Sonia Ebling (1918–2006) was a Brazilian sculptor and teacher.

==Biography==
Born in Taquara, Ebling began her art studies in painting and sculpture, in the Schools of Fine Arts of Rio Grande do Sul and Rio de Janeiro between 1944 and 1951. In 1955, she received the Award for Foreign Travel from National Modern Art in Rio de Janeiro for the sculpture Woman and Bird. She remained in Europe until 1968, studying with Ossip Zadkine in Paris, and getting a grant from the Calouste Gulbenkian Foundation. She exhibited at major events such as the Salon de la Jeune Sculpture at the Rodin Museum, the Art Biennial Tri-Veneta of Padua, the Salon de Réalités Nouvelles and the Salon des Petits Bronzes of the Museum of Modern Art in Paris. Eblin represented Brazil in Documenta of Kassel, and participated in the seventh Bienal of São Paulo.
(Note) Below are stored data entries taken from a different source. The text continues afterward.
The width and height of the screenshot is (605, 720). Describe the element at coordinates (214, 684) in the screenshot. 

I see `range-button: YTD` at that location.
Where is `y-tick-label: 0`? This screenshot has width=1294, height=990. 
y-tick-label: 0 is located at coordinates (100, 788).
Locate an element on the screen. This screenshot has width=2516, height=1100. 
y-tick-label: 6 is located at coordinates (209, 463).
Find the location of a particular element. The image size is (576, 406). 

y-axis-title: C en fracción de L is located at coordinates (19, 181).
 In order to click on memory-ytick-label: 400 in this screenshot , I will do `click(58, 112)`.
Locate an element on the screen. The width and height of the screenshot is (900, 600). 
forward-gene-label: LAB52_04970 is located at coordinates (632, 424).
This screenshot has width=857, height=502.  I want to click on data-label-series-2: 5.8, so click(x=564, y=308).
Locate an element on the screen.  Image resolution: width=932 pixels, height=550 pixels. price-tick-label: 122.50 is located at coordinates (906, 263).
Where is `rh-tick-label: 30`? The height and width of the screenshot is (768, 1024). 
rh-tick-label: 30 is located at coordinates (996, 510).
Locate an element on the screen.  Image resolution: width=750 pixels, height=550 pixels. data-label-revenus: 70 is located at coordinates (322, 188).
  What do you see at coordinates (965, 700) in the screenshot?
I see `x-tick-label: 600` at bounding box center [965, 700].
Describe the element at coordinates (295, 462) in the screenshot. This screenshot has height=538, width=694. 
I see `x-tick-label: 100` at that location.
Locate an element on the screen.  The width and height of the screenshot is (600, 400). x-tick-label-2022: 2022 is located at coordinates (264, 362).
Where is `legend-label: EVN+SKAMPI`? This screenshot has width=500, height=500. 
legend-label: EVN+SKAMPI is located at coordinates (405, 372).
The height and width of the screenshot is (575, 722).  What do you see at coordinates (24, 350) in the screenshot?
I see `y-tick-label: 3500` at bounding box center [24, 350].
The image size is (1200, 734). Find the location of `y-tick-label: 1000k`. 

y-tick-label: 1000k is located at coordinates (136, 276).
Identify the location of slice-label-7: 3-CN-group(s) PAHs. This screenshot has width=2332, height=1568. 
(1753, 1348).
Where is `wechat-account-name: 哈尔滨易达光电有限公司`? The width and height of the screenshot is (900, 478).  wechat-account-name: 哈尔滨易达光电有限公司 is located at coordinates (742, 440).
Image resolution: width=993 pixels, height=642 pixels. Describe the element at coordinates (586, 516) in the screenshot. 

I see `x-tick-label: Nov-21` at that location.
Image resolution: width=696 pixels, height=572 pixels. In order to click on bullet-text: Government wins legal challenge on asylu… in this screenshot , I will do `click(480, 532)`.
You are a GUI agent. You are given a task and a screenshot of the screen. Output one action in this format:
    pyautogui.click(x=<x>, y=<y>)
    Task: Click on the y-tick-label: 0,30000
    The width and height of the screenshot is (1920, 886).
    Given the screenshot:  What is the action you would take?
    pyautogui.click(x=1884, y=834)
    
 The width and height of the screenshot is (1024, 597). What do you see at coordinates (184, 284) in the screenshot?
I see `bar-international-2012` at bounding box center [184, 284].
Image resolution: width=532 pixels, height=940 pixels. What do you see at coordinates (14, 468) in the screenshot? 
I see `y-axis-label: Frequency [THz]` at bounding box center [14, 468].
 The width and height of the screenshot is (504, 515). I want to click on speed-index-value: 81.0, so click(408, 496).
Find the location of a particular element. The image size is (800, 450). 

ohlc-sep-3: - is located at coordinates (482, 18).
Returning to Brazil, she received an order for a relief to be installed in the Palace of the Arches in Brasília.

In 1970, she taught a course in cement sculpture at the School of Fine Arts at Universidade Federal do Rio Grande do Sul; six years later, she was invited to assume the chair of sculpture at the same university. Her work in cement includes the adding of oxide pigments and vegetable fibers, creating a durable and adaptable piece of art characterized as both a painting and a sculpture. She died in 2006.